Faith as Trust—Mere Christianity by C.S. Lewis


Since C.S. Lewis considers faith to be the most difficult subject he has tackled thus far in Mere Christianity, he gives his readers some encouragement: "There are certain things in Christianity that can be understood from the outside, before you become a Christian. But there are a great many things that cannot be understood until after you have gone a certain distance along the Christian road.... There are directions for dealing with particular crossroads and obstacles on the journey and they do not make sense until a man has reached those places. Whenever you find a statement in Christian writings that you can make nothing of, do not worry. Leave it alone. There will come a day, perhaps years later, when you suddenly see what it meant."

In the last chapter, Lewis talked about faith in the sense of a steady belief in facts. In this chapter, he says, "I am trying to talk about faith in the second sense ... after a man ... discovers his bankruptcy.... It is the change from being confident about our own efforts to the state in which we despair of doing anything for ourselves and leave it to God.... He ... trusts that Christ will somehow share with him the perfect human obedience that He carried out from His birth to His crucifixion.... In Christian language, He will share His 'sonship' with us.... Christ offers something for nothing: He even offers everything for nothing."

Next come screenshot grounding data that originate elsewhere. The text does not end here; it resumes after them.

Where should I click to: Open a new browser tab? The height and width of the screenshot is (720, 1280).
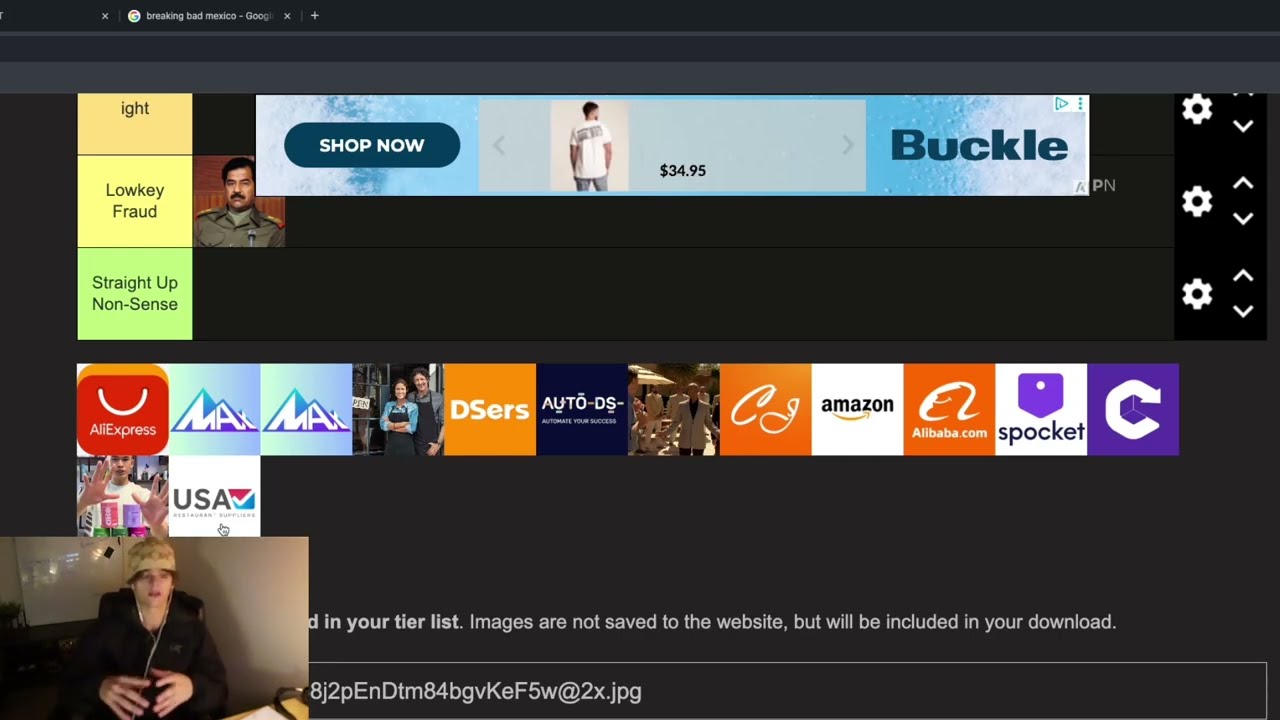click(x=314, y=16)
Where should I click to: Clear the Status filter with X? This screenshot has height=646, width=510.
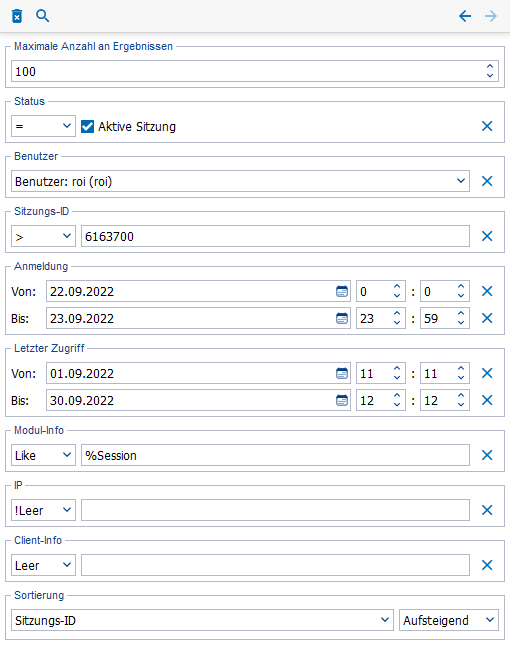point(487,126)
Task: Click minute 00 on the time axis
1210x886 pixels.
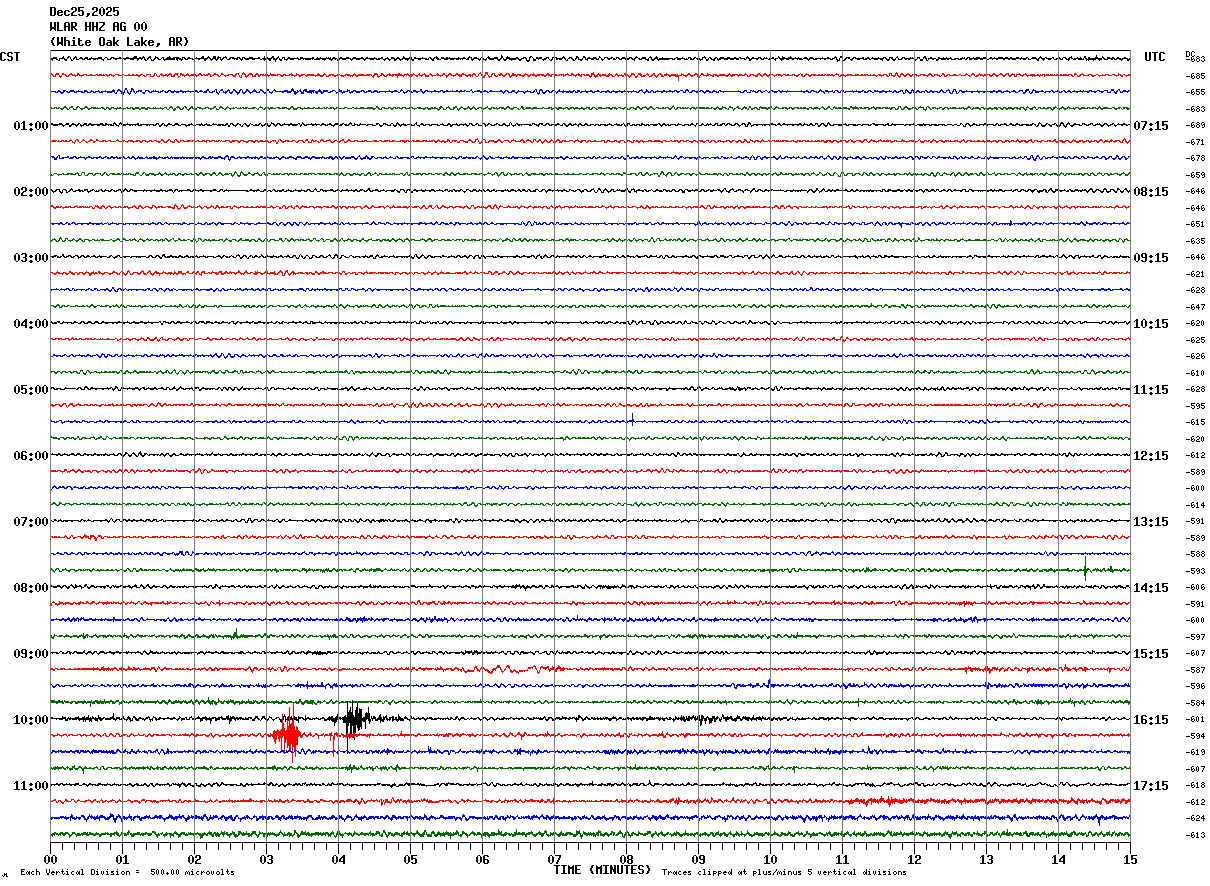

"Handing everything over to Christ does not, of course, mean that you stop trying. To trust Him means ... trying to do all that He says. There would be no sense in saying you trusted a person if you would not take his advice. Thus if you have really handed yourself over to Him, it must follow that you are trying to obey Him. But trying in a new way, a less worried way. Not doing these things in order to be saved, but because He has begun to save you already. Not hoping to get to Heaven as a reward for your actions, but inevitably wanting to act in a certain way because a first faint gleam of Heaven is already inside you.... The Bible really seems to clinch the matter when it puts the two things [good works and faith] together into one amazing sentence [Philippians 2:12-13]. The first half is, 'Work out your own salvation with fear and trembling'which looks as if everything depended on us and our good actions: but the second half goes on, 'For it is God who worketh in you'which looks as if God did everything and we did nothing."

"Christianity seems at the first to be all about morality, all about duties and rules and guilt and virtue, yet it leads you on, out of all that, into something beyond. One has a glimpse of a country where they do not talk of those things, except perhaps as a joke. Everyone there is filled full with what we should call goodness as a mirror is filled with light. But they do not call it goodness. They do not call it anything. They are not thinking of it. They are too busy looking at the source from which it comes. But this is near the stage when the road passes over the rim of our world. No one's eyes can see very far beyond that: lots of people's eyes can see further than mine."